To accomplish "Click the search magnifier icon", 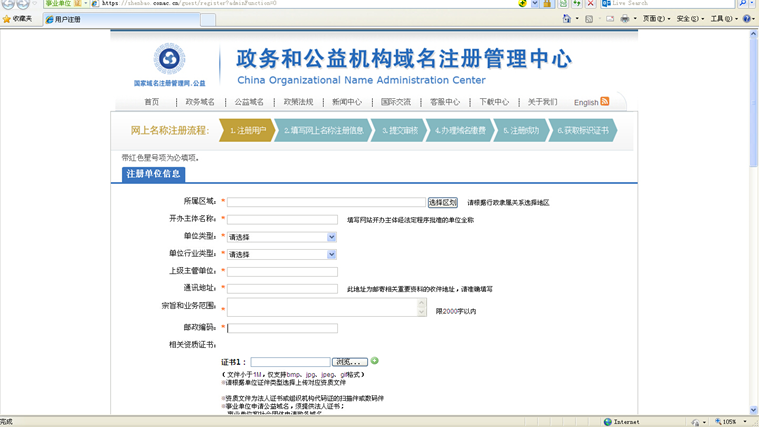I will coord(742,4).
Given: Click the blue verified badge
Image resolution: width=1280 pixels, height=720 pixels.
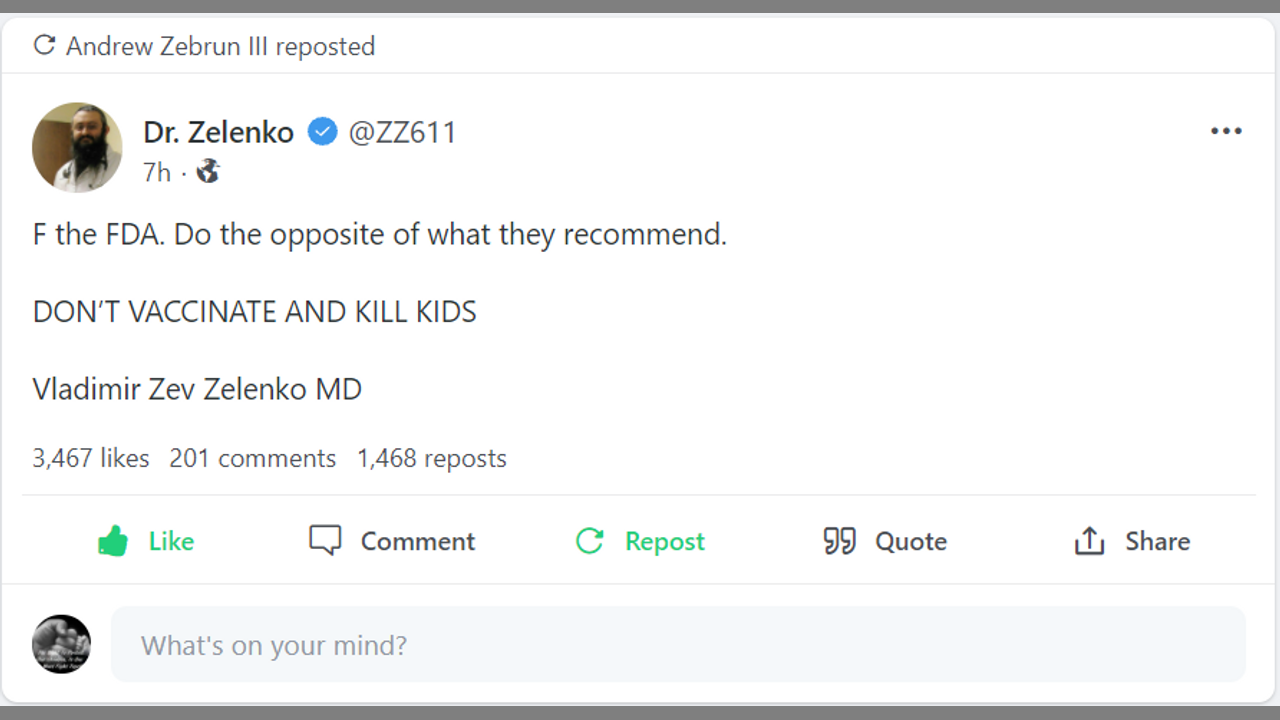Looking at the screenshot, I should pyautogui.click(x=322, y=132).
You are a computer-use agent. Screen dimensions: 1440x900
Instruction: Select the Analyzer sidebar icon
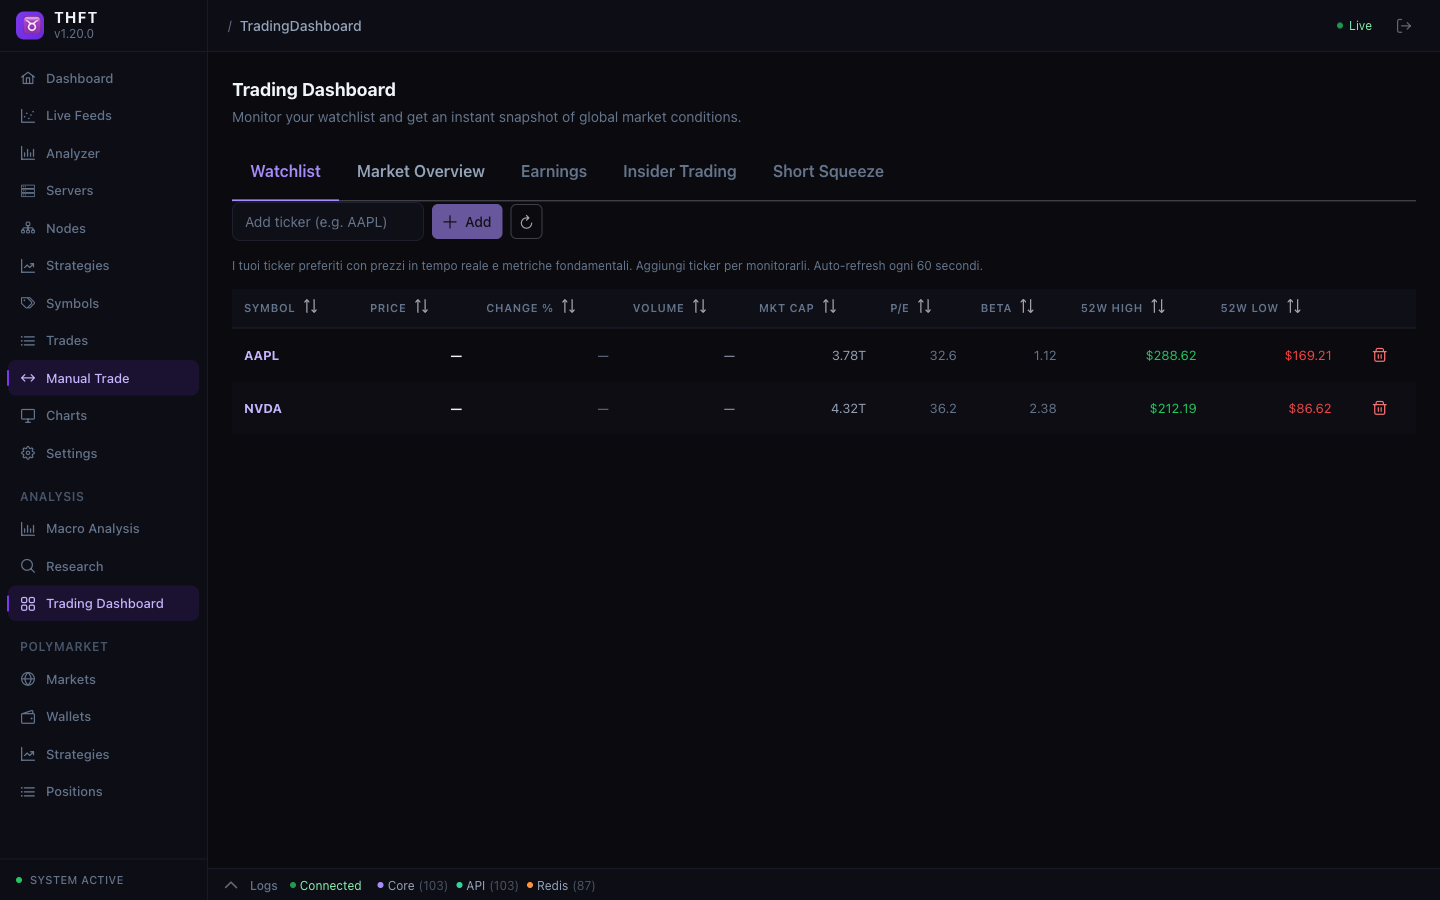(x=27, y=153)
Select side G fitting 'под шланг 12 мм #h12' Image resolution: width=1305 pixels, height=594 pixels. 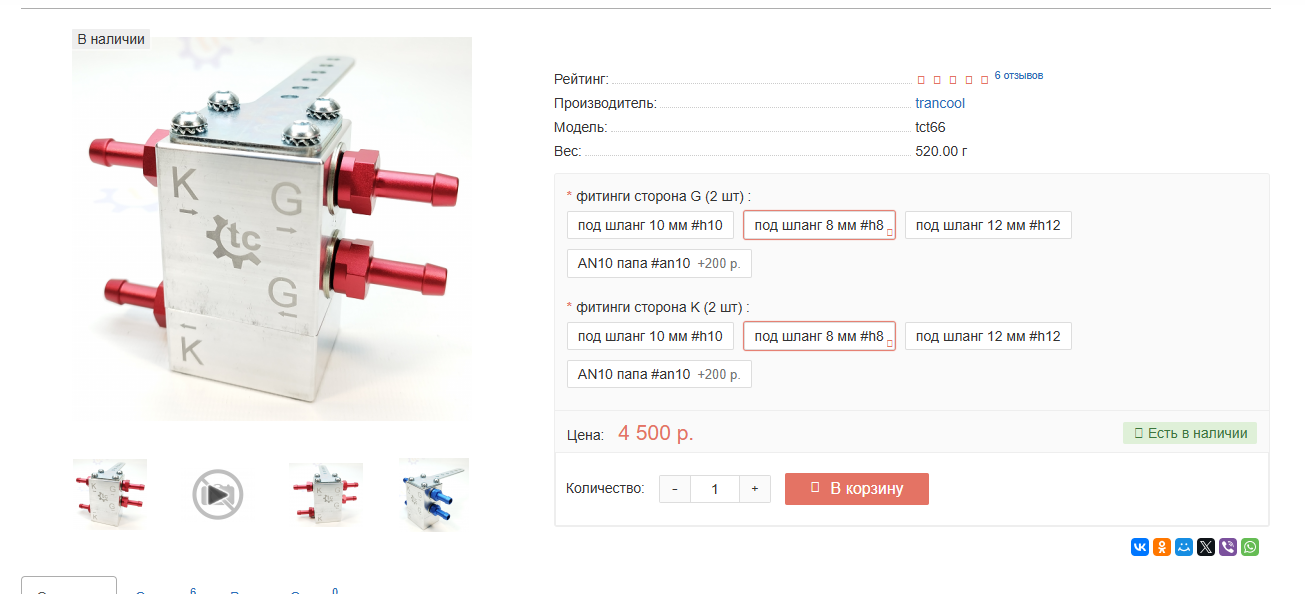(988, 225)
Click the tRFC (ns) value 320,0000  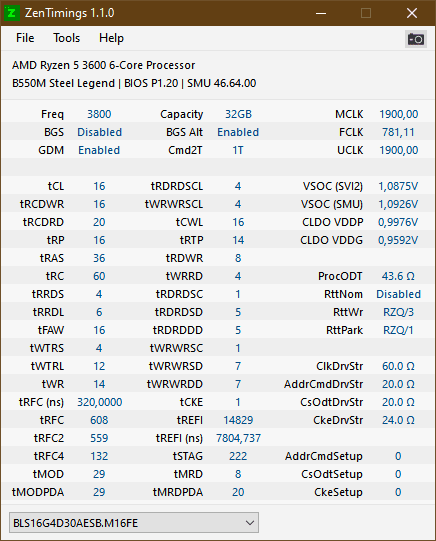pos(99,402)
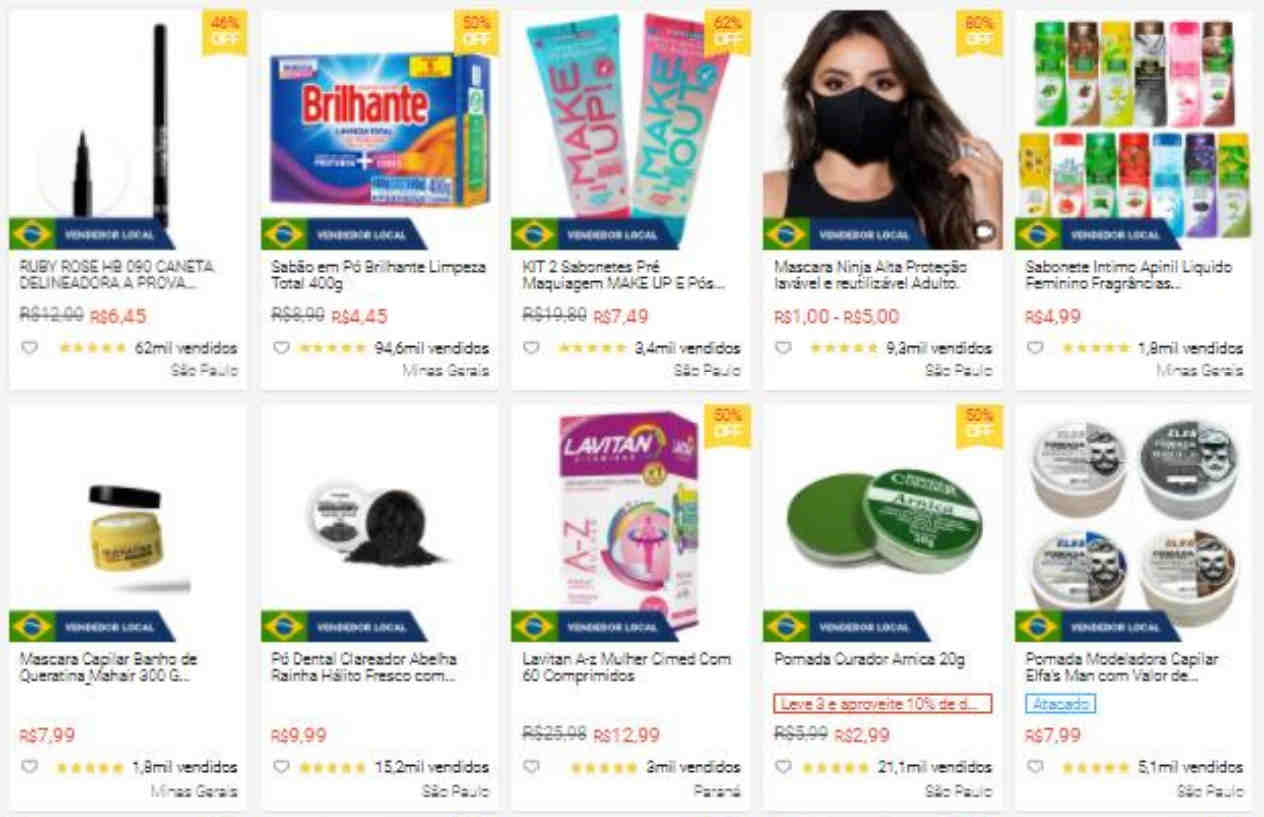The height and width of the screenshot is (817, 1264).
Task: Click heart icon beside Pomada Curador Arnica
Action: pos(784,767)
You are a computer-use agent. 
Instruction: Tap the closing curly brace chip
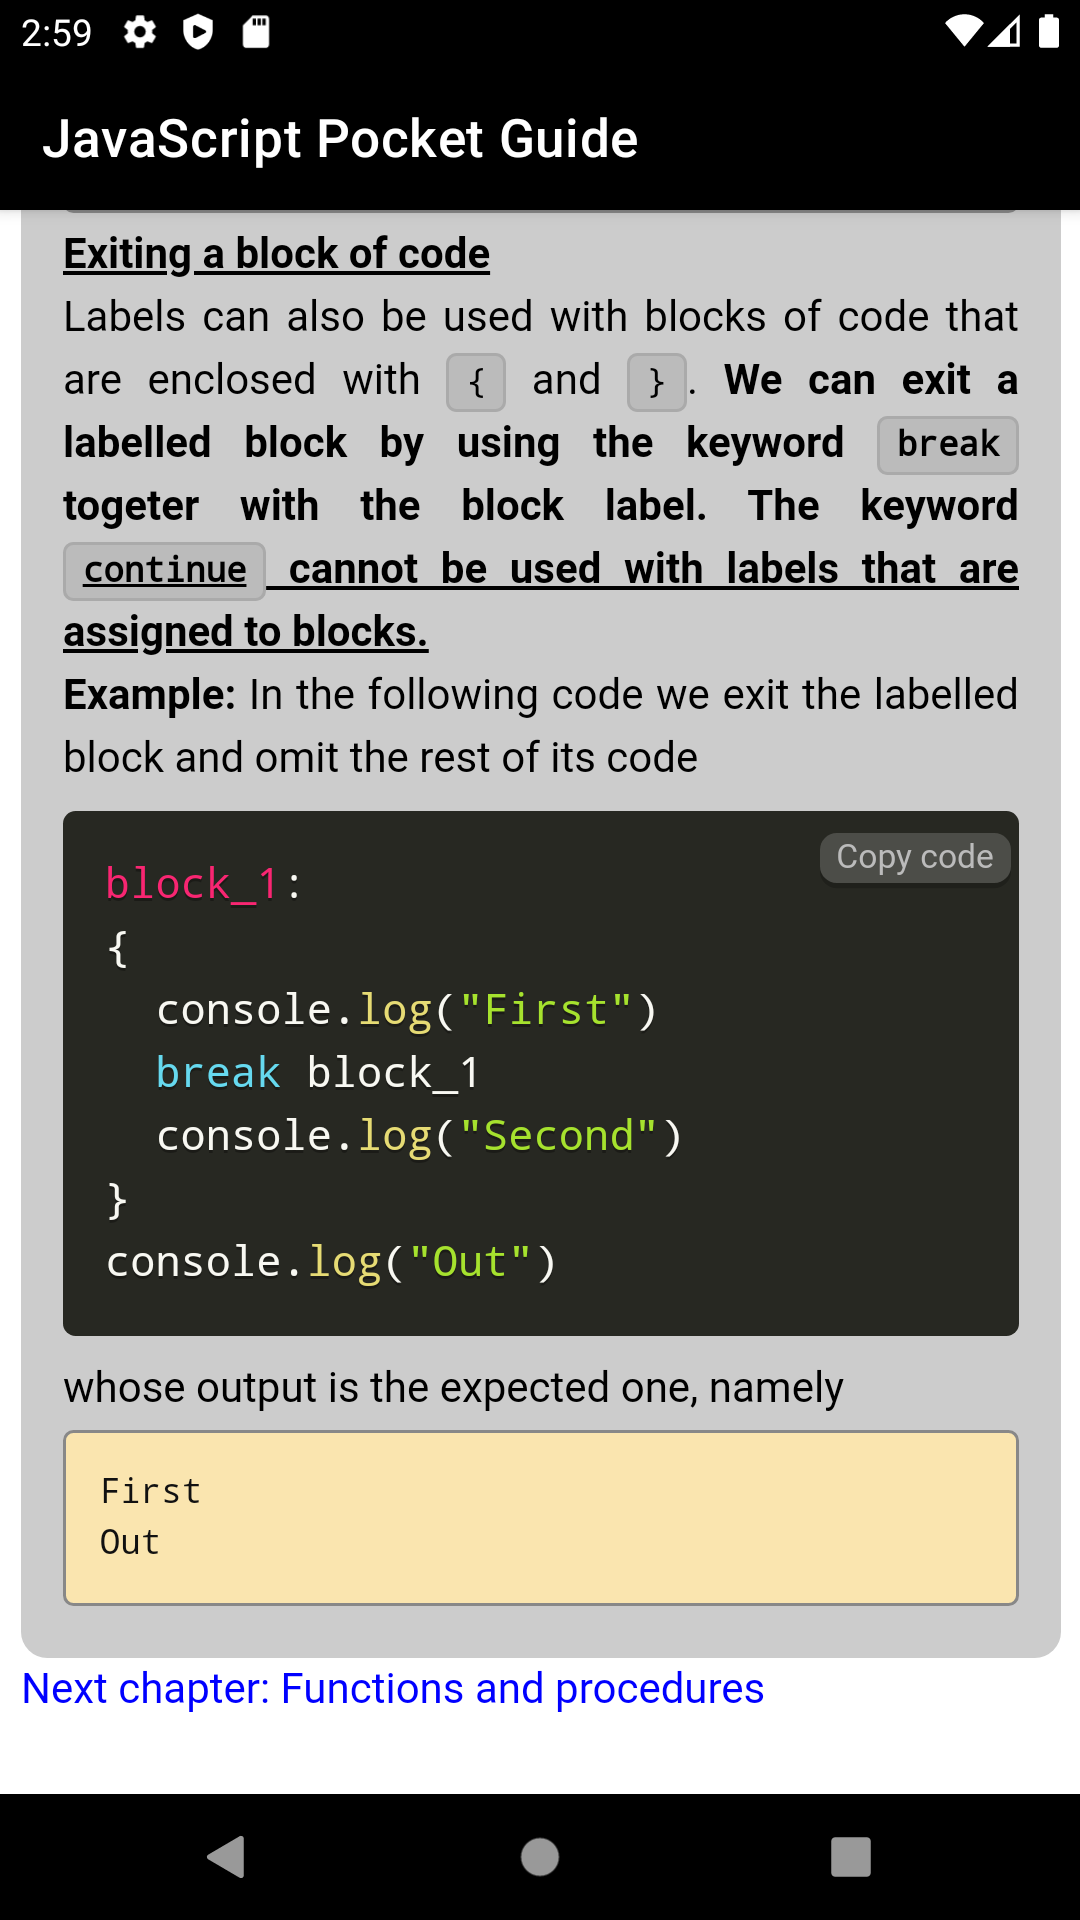pyautogui.click(x=657, y=382)
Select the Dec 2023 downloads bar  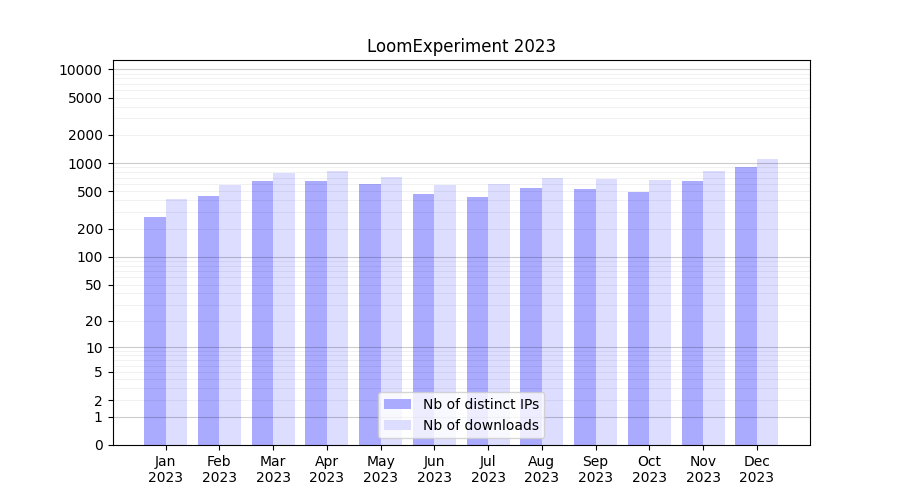coord(767,302)
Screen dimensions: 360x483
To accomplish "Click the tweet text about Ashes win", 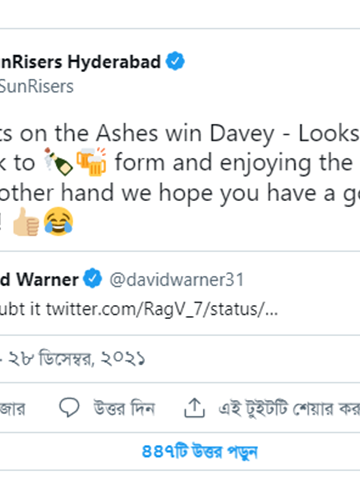I will (x=180, y=177).
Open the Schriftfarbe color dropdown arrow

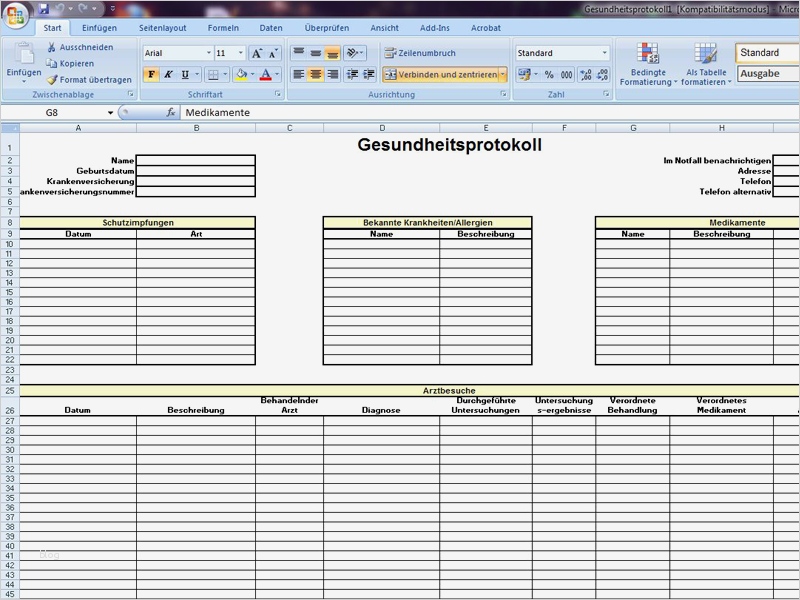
::::::::::
[Problem to solve]:
In the entries above, find each line with the word "agent" and show it.

[Result for this task]:
You are a computer-use agent. Screen dimensions: 1440x900
You are a computer-use agent. 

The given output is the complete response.